The small truck is designed and engineered to compete with cargo vans such as the Ford Transit, Mercedes-Benz eSprinter, and the Canoo MPDV as well as cab-forward trucks from Isuzu and Chevrolet.
ELMS says the truck already has drawn strong interest from leading fleet operators and fleet management companies. It will be produced at the former Hummer plant in Mishawaka, Indiana, which has been converted to build the ELMS Urban Delivery Class 1 van starting in the third quarter.
The truck will have a Class 3 cab chassis with at least a 14-foot cargo box on the back, and potentially a 16-foot box, said Erik Grossman, director of communications and investor relations for ELMS. Its range will be at least 150 miles, just like the Urban Delivery van. Grossman said the payload capacity will be competitive with those of longer wheelbase Sprinter and Transit vans.
The ELMS electric truck will straddle the Class 2 and 3 niches, just like the Urban Delivery is Class 1 but competes in the Class 1 and 2 categories, Grossman said.
“The demand has been extremely strong from large fleet operators for the Class 3,” Grossman said. “With the Class 3, we are opening customer access for those who don’t have Class 1 in their portfolio with their use cases.”
The truck can accommodate a wide range of client uses, such as delivery services, moving truck rentals, and parcel deliveries. “It will have a bigger footprint in last-mile delivery,” Grossman said. Other customers could include utilities, municipalities, retail outlets such as flower shops, and food deliverers.
The ELMS truck will have the potential for upfitting equipment and tools, such as temporary cold storage solutions, wire harnesses, shelving, and ladder racking.
So far, ELMS has only suggested a design with a silhouetted image it posted on social media, with actual photos and images of the truck still to come.
ELMS Urban Delivery Van Scheduled for Fall 2021
Since the ELMS Urban Delivery Van prototype was released late last fall, the van model has gained 45,000 non-binding preorders, Grossman said. ELMS has not announced the size of its first production order yet. The manufacturing plant has the capacity to build 100,000 vehicles per year.
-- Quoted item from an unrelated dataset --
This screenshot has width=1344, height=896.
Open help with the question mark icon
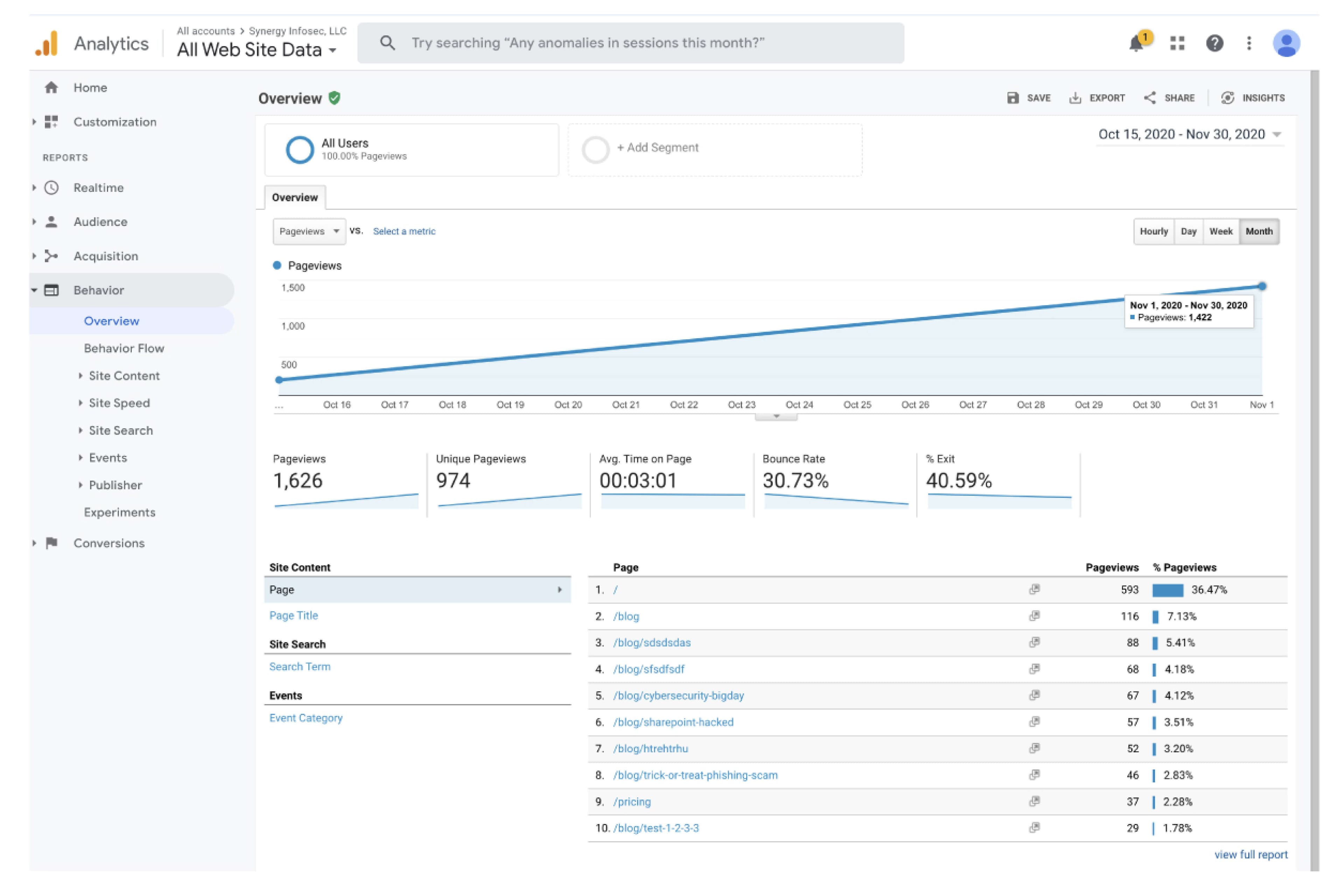tap(1214, 43)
Randy Marion Automotive Group’s commercial division is ELMS’ first distributor to help launch the Urban Delivery van. Marion Group will be scheduled to receive 6,000 of the vans once the parties finalize the deal.
“We’re not selling one at a time; these all have to go through a dealer,” Grossman said. The first customers will be fleets, not one-off buyers.
ELMS so far has not identified any near-term competitors to its Class 1 van in the EV space and believes it has an advantage among customers interested in an affordable Class 1 electric van.
ELMS will import the van bodies and chassis from China, which have already been used for vans running there and can provide millions of miles of data on usage and performance, Grossman said.
“We don’t have the expensive tooling, re-tooling, or engineering of a platform from the ground up,” he said. “This is a fast way to get to market in a way that’s proven and reliable.” Such a production set up can lead to a lower total cost of ownership for customers, he added.
Colliers Securities recently hosted a plant tour/test drive of the Urban Delivery vehicle, noting “the vehicle is real” and the factory is “ready to go,” according to ELMS.